- Catalogue: FP 181
- Text: Responsories
- Language: Latin
- Composed: 1961-62
- Performed: April 11, 1963: New York City
- Scoring: soprano; mixed choir; orchestra;

= Sept Répons des ténèbres =

French sacred music

Sept Répons des ténèbres (Seven Responsories for Tenebrae), FP 181, is a piece of sacred music composed by Francis Poulenc in 1961. He wrote the work in seven movements on Latin texts from the Responsories for the Holy Week and scored it for soprano, choir, and orchestra. Written on a commission from the New York Philharmonic, it was first performed in New York's Lincoln Center in April 1963 after the composer's death.

== History ==
Poulenc returned to sacred music first in 1936 when he composed his Litanies à la Vierge Noire, FP 82, followed in 1937 by his missa brevis Messe en sol majeur (Mass in G), and several other religious works. His 1956 opera Dialogues of the Carmelites deals with the fate of nuns in the French Revolution.

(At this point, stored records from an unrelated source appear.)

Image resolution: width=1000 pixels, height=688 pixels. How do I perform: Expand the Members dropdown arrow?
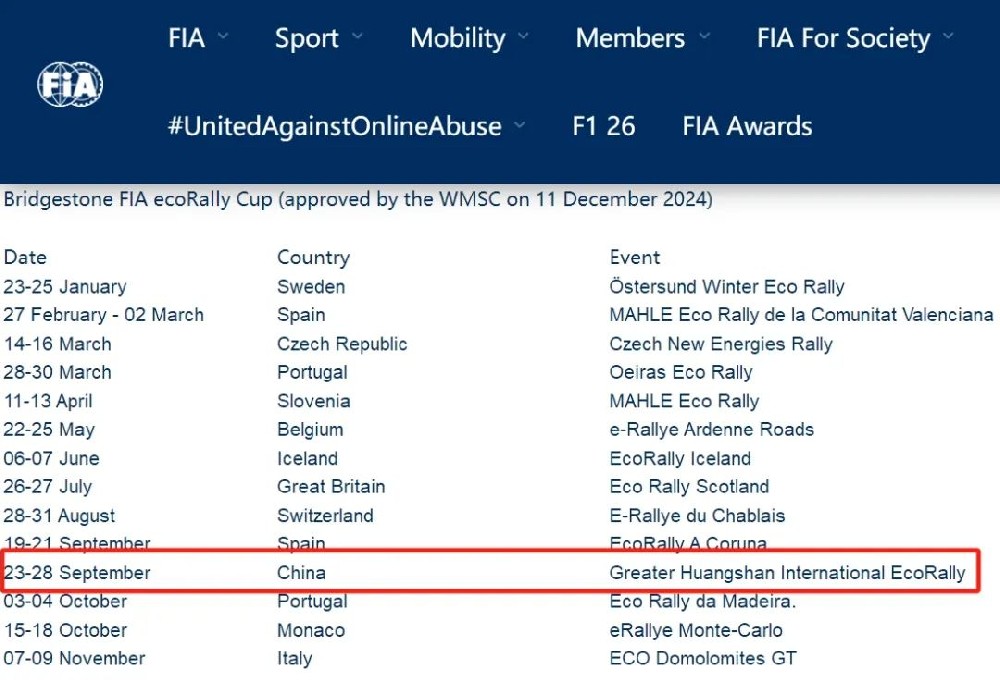point(704,38)
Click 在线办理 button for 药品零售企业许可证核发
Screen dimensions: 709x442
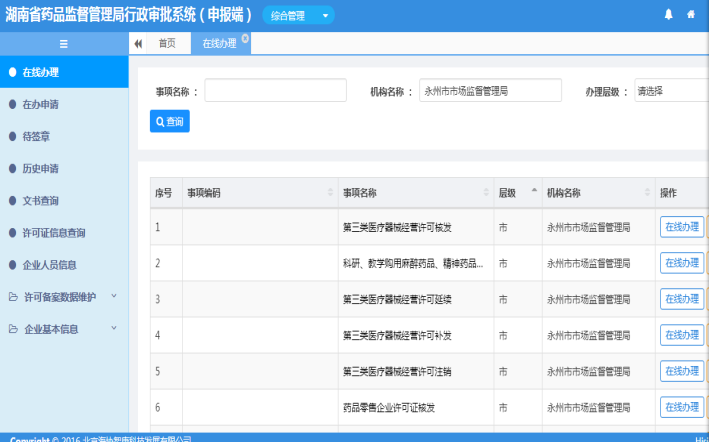click(x=681, y=407)
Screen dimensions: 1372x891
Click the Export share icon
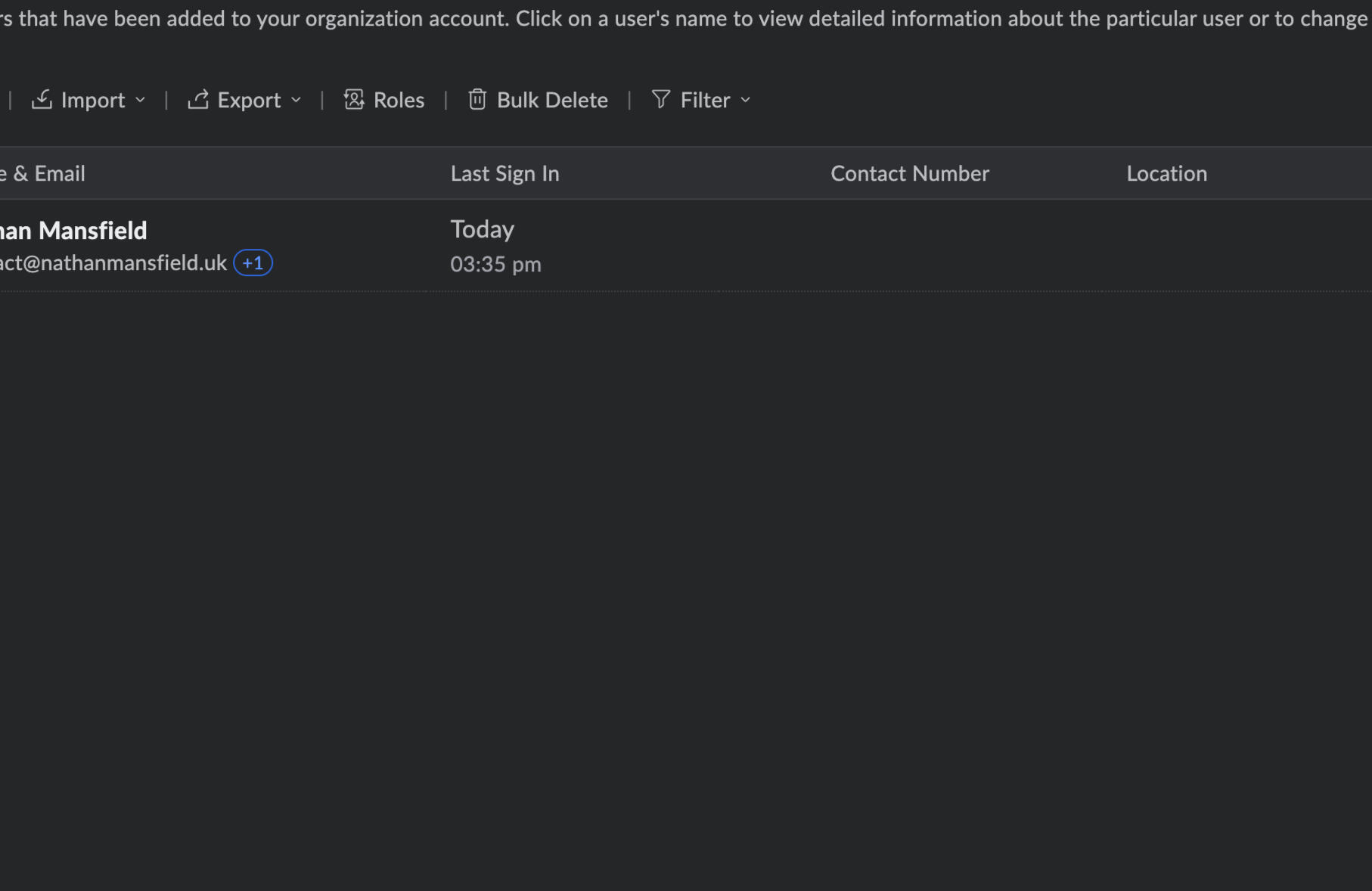click(198, 99)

Sept répons des ténèbres was written in 1961 on a commission by Leonard Bernstein and the New York Philharmonic for the opening of the new concert hall in Lincoln Center, then called Philharmonic Hall, later known as the Avery Fisher Hall.

Poulenc composed first a version for voices and piano in 1961 and orchestrated the work in 1962. The first performance was on 11 April 1963, after the composer's death, by choir and orchestra of the New York Philharmonic, conducted by Thomas Schippers.

The first performance in France was at the Théâtre des Champs-Élysées in Paris on 10 December 1963, with the Orchestre National de France, Les Petits chanteurs de la Sainte-Croix and the choirs of RTF, conducted by Georges Prêtre.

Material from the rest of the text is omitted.